== Segment start ==

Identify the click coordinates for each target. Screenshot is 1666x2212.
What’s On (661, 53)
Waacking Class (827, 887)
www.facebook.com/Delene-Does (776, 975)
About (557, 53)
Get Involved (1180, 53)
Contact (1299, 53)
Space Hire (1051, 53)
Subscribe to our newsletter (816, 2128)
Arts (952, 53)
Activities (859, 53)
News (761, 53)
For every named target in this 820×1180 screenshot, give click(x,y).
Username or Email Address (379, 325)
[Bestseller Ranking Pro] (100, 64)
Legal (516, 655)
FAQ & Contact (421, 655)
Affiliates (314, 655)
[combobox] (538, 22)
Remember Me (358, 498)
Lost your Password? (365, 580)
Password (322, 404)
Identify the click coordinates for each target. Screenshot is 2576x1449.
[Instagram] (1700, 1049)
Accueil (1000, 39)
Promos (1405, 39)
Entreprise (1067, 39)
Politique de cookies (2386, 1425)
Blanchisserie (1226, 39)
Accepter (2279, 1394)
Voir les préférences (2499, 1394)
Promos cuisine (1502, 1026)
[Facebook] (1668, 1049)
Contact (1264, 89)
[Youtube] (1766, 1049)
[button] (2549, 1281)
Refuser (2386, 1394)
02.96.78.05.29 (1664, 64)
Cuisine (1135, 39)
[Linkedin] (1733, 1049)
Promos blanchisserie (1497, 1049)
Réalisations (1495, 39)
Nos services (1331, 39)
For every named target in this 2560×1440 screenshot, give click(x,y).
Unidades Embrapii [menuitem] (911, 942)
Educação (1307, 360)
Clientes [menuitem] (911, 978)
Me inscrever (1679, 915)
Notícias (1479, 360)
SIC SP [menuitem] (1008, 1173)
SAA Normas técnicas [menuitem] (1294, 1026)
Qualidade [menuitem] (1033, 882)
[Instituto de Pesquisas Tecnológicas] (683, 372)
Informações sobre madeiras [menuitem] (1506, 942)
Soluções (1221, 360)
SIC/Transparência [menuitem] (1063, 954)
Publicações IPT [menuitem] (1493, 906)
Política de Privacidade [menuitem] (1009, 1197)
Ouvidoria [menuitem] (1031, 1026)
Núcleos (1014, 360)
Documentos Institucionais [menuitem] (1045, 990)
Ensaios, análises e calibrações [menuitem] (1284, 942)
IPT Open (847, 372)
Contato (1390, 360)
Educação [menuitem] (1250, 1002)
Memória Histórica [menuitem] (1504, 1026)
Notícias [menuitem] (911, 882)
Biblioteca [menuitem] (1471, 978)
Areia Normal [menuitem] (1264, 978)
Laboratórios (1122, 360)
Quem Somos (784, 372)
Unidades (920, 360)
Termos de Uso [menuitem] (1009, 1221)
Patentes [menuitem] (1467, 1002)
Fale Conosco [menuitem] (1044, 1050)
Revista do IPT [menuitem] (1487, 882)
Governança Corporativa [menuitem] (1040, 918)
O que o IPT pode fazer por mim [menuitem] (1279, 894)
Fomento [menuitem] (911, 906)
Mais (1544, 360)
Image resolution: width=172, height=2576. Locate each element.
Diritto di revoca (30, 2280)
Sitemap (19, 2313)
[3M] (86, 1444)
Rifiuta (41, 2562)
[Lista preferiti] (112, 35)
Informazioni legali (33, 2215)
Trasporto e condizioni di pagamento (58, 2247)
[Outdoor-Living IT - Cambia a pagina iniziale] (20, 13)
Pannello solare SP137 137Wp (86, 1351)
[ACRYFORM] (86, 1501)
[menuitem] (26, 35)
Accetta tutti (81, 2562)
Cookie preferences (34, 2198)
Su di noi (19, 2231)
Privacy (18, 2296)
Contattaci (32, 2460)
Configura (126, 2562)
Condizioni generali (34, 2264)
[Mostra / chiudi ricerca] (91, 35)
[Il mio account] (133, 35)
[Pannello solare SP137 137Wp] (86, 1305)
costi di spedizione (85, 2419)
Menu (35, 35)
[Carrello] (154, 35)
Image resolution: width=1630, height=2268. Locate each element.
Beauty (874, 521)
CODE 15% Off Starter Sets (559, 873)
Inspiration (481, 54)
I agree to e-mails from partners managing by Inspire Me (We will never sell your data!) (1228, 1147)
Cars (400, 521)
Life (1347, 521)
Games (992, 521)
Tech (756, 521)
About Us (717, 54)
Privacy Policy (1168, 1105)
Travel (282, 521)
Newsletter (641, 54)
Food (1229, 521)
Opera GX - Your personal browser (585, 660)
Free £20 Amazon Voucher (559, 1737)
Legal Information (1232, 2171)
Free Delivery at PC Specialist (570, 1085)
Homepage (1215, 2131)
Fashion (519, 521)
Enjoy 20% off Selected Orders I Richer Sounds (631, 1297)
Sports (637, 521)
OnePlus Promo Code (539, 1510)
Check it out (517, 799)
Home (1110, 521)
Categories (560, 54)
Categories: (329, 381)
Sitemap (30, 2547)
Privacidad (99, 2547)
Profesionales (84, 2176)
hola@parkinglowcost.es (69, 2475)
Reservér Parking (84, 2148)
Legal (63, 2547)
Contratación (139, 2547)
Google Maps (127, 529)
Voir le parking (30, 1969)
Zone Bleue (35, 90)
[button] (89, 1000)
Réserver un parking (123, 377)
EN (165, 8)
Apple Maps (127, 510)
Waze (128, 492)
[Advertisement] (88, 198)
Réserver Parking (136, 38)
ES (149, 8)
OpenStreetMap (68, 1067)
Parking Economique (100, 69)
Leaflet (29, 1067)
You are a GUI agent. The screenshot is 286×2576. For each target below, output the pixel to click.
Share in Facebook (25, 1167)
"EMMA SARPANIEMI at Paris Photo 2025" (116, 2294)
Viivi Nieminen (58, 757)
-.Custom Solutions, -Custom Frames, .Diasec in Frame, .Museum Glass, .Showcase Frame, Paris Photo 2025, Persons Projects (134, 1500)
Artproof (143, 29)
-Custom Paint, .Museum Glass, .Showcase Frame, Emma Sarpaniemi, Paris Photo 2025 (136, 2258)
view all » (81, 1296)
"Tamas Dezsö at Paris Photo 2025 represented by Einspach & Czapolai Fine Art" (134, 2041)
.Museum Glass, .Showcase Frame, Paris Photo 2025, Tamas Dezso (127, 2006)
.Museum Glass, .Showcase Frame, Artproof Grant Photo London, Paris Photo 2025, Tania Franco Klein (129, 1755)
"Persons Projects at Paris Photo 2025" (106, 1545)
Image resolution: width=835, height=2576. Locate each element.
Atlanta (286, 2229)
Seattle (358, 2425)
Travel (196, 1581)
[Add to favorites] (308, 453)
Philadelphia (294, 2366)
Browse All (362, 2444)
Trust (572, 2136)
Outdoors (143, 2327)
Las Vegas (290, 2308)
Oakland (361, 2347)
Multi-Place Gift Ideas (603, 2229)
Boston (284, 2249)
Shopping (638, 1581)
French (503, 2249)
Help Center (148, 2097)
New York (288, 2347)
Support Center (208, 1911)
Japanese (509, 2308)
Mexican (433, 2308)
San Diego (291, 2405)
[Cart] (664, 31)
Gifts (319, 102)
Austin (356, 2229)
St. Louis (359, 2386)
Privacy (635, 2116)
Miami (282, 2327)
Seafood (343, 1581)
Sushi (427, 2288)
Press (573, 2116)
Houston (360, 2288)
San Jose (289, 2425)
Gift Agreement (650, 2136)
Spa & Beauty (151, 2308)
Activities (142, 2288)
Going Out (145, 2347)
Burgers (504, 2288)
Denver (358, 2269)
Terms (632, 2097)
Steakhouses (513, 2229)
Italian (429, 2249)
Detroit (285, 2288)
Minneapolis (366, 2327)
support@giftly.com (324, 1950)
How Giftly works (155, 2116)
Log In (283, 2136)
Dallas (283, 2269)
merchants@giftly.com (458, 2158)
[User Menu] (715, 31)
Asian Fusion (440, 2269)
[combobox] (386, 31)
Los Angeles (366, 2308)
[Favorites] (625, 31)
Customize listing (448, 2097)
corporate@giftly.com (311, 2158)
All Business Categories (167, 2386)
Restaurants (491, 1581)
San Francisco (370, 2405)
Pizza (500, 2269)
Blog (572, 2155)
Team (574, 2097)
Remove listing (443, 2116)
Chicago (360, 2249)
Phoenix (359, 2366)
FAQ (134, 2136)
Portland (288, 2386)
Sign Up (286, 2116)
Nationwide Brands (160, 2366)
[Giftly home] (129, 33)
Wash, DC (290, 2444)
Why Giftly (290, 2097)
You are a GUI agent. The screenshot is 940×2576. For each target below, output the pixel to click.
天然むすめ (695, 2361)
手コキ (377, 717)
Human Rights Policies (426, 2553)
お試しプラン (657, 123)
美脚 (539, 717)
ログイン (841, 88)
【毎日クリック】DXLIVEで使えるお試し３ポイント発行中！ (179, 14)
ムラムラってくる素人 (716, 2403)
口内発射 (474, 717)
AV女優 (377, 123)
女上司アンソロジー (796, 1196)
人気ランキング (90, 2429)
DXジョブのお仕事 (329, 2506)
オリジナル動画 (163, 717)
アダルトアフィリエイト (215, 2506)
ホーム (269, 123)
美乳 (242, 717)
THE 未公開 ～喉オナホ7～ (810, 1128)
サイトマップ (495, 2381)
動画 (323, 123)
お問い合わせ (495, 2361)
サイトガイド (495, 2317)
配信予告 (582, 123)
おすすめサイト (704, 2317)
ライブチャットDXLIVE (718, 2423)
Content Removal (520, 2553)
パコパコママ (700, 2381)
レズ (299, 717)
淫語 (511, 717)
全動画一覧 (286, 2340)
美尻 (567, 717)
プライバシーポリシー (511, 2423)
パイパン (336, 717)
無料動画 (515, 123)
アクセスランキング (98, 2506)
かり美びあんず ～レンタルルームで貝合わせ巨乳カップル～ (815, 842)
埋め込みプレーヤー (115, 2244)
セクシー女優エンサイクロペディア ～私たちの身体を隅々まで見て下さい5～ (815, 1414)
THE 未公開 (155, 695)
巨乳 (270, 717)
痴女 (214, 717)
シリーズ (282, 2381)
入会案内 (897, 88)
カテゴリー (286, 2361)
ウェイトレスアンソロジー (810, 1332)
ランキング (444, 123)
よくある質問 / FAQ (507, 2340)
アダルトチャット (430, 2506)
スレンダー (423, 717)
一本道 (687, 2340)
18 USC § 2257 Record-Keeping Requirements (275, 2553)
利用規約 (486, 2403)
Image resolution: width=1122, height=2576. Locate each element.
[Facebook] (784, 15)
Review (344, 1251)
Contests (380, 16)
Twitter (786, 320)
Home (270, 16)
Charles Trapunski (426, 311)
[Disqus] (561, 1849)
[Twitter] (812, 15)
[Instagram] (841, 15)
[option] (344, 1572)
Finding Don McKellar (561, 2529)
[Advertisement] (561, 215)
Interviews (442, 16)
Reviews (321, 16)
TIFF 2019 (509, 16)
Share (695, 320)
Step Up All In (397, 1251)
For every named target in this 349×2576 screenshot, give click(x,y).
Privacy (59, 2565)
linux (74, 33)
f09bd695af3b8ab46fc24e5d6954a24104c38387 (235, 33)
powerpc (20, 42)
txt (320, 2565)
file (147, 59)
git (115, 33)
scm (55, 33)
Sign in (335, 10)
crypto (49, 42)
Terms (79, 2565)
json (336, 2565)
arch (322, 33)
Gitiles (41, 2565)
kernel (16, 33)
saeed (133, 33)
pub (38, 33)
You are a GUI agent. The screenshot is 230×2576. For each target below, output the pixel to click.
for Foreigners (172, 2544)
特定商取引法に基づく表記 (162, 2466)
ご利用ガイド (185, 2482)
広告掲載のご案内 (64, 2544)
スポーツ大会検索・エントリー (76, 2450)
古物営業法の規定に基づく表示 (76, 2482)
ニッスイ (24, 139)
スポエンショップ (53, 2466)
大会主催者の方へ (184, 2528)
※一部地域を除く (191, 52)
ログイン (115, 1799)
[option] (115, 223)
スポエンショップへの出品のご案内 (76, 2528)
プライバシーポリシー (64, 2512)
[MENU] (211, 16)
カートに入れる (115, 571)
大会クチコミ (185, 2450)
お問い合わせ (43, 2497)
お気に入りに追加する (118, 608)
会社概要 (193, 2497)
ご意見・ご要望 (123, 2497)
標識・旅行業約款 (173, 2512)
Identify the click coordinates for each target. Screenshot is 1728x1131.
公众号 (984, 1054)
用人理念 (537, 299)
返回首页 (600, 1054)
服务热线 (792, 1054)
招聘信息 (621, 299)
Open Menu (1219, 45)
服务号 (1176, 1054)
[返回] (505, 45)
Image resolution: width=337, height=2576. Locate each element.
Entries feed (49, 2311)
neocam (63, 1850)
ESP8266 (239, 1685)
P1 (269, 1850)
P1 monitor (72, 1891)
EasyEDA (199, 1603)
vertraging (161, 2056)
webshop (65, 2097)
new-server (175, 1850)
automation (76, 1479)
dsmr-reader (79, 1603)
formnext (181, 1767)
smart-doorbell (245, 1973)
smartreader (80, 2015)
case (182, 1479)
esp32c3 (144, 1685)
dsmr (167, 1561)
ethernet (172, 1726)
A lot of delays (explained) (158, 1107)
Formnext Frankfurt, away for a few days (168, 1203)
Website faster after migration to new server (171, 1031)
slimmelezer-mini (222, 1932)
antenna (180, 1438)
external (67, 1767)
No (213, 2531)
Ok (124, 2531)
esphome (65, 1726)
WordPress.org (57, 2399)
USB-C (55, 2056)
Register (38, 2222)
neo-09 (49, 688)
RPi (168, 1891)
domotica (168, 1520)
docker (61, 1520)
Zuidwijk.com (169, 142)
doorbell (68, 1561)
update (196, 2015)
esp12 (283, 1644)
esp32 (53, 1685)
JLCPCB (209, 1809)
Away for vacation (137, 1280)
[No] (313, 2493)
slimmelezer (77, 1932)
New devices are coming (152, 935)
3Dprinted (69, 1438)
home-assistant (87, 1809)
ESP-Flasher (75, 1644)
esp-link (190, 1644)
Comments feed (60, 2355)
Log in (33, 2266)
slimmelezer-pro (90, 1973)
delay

== Segment end ==

INSTRUCTIONS FOR THE TASK = Print only what lies in the material above starting at the line with "Shopping (638, 1581)" and ending at the line with "Denver (358, 2269)", every line exactly as given.

ANSWER TO THIS TASK =
Shopping (638, 1581)
French (503, 2249)
Help Center (148, 2097)
New York (288, 2347)
Support Center (208, 1911)
Japanese (509, 2308)
Mexican (433, 2308)
San Diego (291, 2405)
[Cart] (664, 31)
Gifts (319, 102)
Austin (356, 2229)
St. Louis (359, 2386)
Privacy (635, 2116)
Miami (282, 2327)
Seafood (343, 1581)
Sushi (427, 2288)
Press (573, 2116)
Houston (360, 2288)
San Jose (289, 2425)
Gift Agreement (650, 2136)
Spa & Beauty (151, 2308)
Activities (142, 2288)
Going Out (145, 2347)
Burgers (504, 2288)
Denver (358, 2269)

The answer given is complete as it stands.